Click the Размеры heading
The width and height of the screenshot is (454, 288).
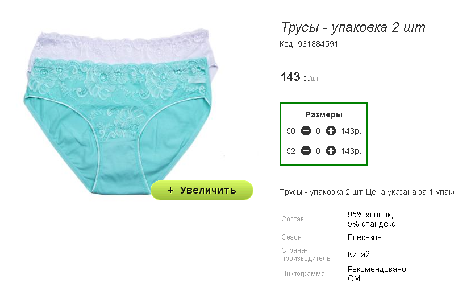pyautogui.click(x=324, y=115)
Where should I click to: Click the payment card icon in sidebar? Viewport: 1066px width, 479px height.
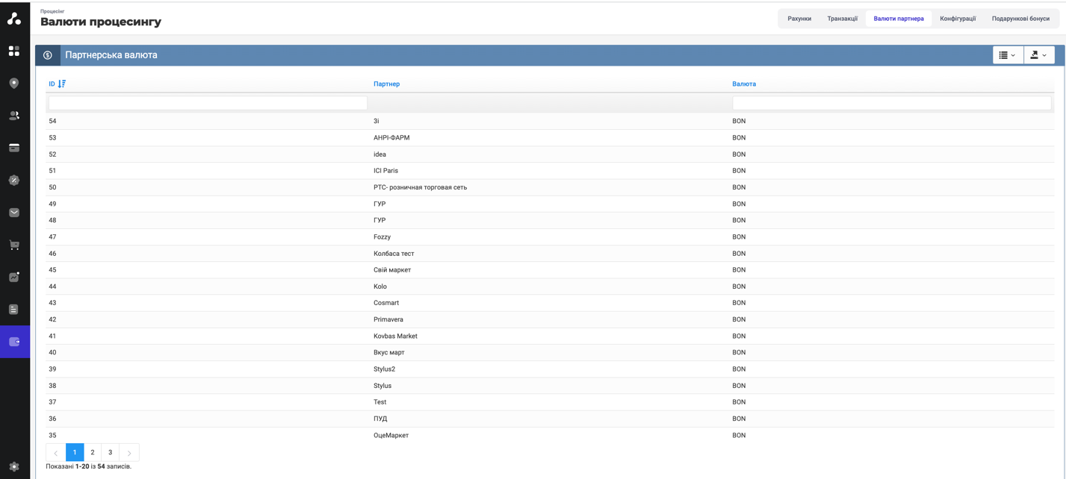[x=14, y=148]
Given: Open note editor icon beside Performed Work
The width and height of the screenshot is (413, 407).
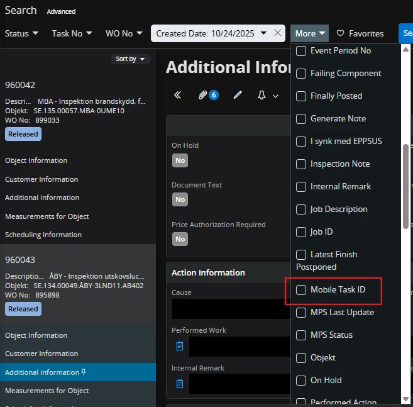Looking at the screenshot, I should point(180,346).
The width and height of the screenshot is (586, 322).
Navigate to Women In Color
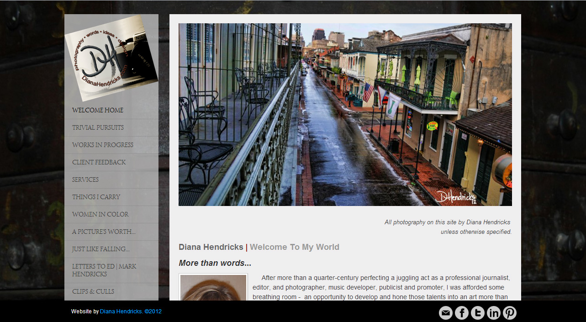100,214
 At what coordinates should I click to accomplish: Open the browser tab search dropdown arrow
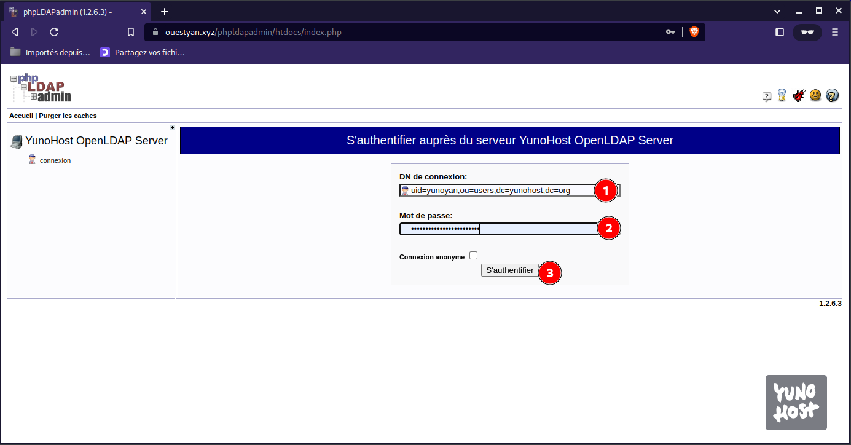pos(777,11)

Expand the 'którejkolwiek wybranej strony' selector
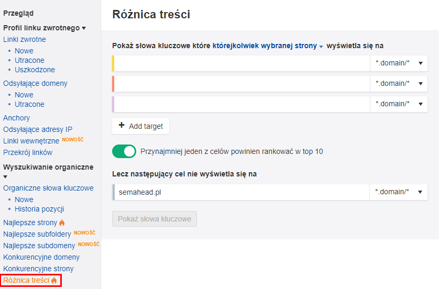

------------

--- Prompt ---
Copy the entries above faithfully and omit every image.

--- Solution to the exercise ---
Click the Размеры heading
The width and height of the screenshot is (454, 288).
pyautogui.click(x=324, y=115)
Where should I click to: Click the payment card icon in sidebar? Viewport: 1066px width, 479px height.
[x=14, y=148]
Given: Open note editor icon beside Performed Work
The width and height of the screenshot is (413, 407).
Looking at the screenshot, I should point(180,346).
The width and height of the screenshot is (586, 322).
Navigate to Women In Color
100,214
 At what coordinates should I click to accomplish: Open the browser tab search dropdown arrow
pos(777,11)

Expand the 'którejkolwiek wybranej strony' selector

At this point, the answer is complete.